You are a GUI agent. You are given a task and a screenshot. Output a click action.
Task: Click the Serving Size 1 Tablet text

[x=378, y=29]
==
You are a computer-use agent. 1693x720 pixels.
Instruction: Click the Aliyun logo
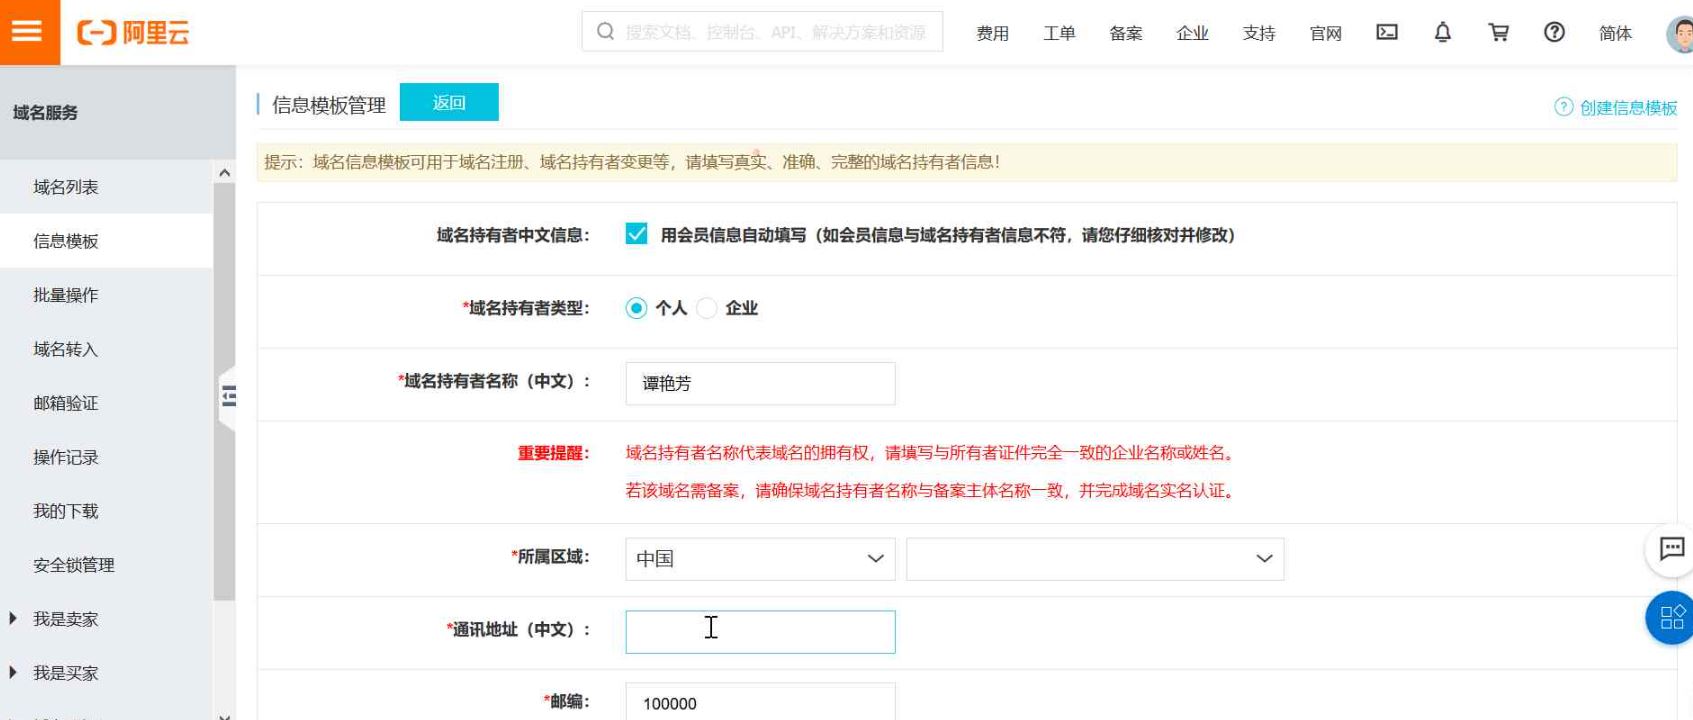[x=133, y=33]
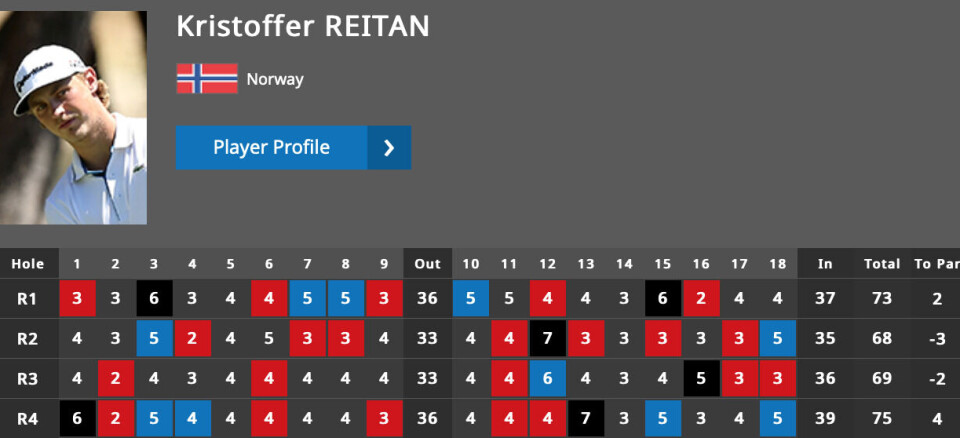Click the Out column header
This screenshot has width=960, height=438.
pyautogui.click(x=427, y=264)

# What the task asks
Scan the entries and show every line in which the word "agent" is found.

# Solution to the exercise
You are a GUI agent. You are given a task and a screenshot. Output a click action.
You are a computer-use agent. 1693x720 pixels.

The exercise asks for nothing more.